▸ Your instructions:
Rewrite the records from the line containing "Disable the Developer mode toggle" down through the line containing "pos(34,1043)", both included, and offset every coordinate in the answers by adding 126. Leave all other numbers and text unchanged.

▸ Raw data:

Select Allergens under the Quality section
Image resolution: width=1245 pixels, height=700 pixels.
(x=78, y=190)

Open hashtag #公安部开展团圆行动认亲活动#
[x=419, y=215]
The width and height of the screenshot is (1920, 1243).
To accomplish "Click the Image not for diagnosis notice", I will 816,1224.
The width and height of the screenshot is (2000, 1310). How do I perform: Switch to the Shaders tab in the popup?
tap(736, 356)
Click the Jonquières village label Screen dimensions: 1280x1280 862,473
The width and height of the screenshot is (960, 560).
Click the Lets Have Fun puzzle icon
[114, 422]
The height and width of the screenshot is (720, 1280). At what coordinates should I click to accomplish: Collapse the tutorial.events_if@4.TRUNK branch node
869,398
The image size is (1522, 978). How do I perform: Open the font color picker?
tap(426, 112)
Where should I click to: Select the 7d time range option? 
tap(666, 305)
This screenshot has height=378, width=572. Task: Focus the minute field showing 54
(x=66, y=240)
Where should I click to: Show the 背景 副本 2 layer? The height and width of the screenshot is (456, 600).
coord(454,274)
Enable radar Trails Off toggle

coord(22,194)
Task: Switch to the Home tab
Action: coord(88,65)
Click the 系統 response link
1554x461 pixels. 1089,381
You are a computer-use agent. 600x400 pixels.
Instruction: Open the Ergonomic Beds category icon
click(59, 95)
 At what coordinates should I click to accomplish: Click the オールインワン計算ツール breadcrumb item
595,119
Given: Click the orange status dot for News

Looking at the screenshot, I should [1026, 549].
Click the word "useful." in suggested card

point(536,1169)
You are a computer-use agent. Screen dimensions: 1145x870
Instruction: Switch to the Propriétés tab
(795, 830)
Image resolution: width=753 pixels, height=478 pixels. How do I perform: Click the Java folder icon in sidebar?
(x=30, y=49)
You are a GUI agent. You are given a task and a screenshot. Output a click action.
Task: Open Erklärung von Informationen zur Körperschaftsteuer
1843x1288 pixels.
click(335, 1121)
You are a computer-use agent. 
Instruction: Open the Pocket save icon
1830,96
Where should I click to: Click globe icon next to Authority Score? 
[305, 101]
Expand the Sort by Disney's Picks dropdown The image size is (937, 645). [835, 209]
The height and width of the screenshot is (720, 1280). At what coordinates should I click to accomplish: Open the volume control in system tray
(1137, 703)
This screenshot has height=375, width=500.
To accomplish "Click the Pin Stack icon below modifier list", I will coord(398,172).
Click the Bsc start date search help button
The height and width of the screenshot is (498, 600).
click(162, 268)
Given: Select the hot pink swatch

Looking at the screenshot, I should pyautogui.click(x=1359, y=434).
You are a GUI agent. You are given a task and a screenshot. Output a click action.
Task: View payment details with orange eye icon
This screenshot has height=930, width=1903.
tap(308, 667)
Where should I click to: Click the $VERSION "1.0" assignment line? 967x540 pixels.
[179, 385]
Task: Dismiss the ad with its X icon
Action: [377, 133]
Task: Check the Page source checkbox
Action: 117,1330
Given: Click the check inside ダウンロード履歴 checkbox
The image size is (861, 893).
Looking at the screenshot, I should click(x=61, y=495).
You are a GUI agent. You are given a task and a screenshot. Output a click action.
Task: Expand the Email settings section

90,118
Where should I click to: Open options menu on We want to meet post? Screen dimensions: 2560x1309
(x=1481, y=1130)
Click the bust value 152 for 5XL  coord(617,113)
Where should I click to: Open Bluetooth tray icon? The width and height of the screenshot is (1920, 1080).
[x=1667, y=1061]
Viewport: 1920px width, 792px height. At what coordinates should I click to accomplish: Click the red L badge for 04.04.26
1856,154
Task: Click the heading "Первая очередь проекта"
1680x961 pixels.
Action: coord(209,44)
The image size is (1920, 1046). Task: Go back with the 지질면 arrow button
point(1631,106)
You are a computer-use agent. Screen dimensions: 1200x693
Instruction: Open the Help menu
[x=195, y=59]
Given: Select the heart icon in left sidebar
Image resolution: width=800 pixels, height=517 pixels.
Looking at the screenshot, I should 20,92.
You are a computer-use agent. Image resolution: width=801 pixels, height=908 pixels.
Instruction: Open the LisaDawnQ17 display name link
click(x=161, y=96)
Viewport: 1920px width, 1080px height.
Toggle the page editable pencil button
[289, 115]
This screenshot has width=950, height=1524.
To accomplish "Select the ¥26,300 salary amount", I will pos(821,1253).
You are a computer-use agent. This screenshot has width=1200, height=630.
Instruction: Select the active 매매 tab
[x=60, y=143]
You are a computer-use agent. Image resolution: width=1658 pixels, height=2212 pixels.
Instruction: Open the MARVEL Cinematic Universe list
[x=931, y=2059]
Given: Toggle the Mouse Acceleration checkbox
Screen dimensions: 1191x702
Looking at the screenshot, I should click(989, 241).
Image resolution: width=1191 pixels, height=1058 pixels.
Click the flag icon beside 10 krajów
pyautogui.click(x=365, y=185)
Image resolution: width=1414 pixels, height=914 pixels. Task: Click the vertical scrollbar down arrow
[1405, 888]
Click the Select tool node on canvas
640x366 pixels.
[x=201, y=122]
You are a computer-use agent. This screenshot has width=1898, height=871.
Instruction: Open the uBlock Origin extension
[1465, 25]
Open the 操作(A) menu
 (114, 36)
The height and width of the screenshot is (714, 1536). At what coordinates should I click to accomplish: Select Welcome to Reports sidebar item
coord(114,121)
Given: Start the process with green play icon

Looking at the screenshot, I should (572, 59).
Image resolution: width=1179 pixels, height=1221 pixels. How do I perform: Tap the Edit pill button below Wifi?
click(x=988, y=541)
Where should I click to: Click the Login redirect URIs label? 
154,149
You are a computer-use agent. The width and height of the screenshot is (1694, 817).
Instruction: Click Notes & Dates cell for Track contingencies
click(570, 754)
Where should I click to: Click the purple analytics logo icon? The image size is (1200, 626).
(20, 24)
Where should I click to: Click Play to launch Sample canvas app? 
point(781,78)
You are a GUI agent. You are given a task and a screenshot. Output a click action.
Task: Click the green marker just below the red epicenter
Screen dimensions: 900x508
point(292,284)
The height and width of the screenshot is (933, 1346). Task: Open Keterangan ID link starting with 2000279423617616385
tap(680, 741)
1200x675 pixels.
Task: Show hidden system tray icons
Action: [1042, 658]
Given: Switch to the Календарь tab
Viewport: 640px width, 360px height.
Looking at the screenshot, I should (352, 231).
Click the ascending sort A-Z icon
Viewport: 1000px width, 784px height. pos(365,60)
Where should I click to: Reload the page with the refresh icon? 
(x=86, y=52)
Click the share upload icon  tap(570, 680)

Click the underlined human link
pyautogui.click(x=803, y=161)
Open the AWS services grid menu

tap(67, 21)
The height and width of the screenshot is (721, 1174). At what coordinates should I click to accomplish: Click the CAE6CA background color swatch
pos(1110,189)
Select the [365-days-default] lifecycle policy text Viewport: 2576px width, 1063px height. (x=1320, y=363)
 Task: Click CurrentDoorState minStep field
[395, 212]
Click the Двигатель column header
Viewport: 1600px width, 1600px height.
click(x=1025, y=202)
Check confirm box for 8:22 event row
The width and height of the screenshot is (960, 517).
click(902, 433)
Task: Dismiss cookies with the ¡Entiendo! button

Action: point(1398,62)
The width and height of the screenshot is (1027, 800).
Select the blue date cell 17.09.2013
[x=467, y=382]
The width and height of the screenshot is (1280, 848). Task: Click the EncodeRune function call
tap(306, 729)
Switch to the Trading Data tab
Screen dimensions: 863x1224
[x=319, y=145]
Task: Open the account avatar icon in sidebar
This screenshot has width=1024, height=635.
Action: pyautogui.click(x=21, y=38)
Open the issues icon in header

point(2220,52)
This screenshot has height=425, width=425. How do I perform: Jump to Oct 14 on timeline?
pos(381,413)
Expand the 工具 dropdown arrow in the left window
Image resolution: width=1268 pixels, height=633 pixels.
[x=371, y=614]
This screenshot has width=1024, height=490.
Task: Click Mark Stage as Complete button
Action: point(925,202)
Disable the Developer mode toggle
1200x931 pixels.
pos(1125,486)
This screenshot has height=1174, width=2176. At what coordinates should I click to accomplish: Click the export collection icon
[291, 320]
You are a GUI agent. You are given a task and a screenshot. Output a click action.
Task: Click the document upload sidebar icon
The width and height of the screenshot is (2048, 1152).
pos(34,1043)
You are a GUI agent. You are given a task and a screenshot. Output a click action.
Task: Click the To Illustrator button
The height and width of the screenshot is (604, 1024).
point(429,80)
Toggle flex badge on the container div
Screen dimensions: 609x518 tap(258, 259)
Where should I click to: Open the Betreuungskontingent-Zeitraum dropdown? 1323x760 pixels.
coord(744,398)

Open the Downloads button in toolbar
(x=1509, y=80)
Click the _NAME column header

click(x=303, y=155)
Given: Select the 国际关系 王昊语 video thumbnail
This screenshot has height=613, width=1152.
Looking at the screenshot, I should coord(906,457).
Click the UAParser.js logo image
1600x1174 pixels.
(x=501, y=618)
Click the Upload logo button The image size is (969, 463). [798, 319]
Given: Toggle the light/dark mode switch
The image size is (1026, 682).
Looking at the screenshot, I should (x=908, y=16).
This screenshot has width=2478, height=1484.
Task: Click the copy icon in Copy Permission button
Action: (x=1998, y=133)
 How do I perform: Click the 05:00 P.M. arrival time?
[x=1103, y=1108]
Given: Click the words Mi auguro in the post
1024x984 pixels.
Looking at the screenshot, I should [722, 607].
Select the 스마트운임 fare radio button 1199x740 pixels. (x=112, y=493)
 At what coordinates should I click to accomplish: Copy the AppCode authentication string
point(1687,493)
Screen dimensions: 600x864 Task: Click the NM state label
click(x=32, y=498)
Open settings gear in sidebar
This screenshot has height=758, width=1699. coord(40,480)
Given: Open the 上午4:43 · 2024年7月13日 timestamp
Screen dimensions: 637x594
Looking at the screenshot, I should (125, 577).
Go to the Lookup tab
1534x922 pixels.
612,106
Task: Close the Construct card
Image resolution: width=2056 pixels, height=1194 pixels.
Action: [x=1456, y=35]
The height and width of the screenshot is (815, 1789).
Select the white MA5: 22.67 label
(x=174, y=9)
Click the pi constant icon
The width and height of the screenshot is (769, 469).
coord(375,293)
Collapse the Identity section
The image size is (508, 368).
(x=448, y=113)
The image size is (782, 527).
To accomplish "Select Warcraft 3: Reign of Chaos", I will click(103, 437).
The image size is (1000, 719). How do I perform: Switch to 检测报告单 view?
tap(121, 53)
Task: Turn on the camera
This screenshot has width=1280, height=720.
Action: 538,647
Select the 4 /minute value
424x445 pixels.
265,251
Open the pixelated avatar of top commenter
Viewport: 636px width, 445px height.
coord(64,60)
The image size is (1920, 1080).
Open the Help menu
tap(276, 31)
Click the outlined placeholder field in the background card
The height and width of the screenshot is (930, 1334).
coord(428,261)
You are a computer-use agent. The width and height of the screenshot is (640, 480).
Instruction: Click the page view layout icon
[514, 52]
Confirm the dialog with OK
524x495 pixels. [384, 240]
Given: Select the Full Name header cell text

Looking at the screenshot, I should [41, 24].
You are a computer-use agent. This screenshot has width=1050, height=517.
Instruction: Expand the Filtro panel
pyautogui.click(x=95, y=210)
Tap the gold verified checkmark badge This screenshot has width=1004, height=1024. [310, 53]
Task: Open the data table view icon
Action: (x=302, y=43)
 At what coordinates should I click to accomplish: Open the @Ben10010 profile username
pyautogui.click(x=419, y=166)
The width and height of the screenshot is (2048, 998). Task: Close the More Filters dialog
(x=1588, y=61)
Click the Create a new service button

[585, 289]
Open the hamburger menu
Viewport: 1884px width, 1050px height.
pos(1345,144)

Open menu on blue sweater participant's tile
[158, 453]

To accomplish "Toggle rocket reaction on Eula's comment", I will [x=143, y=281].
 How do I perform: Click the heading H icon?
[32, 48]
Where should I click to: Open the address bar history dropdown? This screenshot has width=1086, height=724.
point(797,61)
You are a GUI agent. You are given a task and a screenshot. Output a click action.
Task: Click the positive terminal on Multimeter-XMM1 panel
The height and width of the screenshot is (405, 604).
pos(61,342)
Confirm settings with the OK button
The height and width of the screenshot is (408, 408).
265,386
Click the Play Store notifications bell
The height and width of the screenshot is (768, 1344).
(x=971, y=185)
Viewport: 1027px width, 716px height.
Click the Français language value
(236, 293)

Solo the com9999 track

▸ Correct response:
Disable the Developer mode toggle
1200x931 pixels.
pos(1251,612)
This screenshot has height=1174, width=2176. At what coordinates should I click to accomplish: Click the export collection icon
[417, 446]
You are a GUI agent. You are given a task and a screenshot. Output a click action.
Task: Click the document upload sidebar icon
The width and height of the screenshot is (2048, 1152).
pos(160,1169)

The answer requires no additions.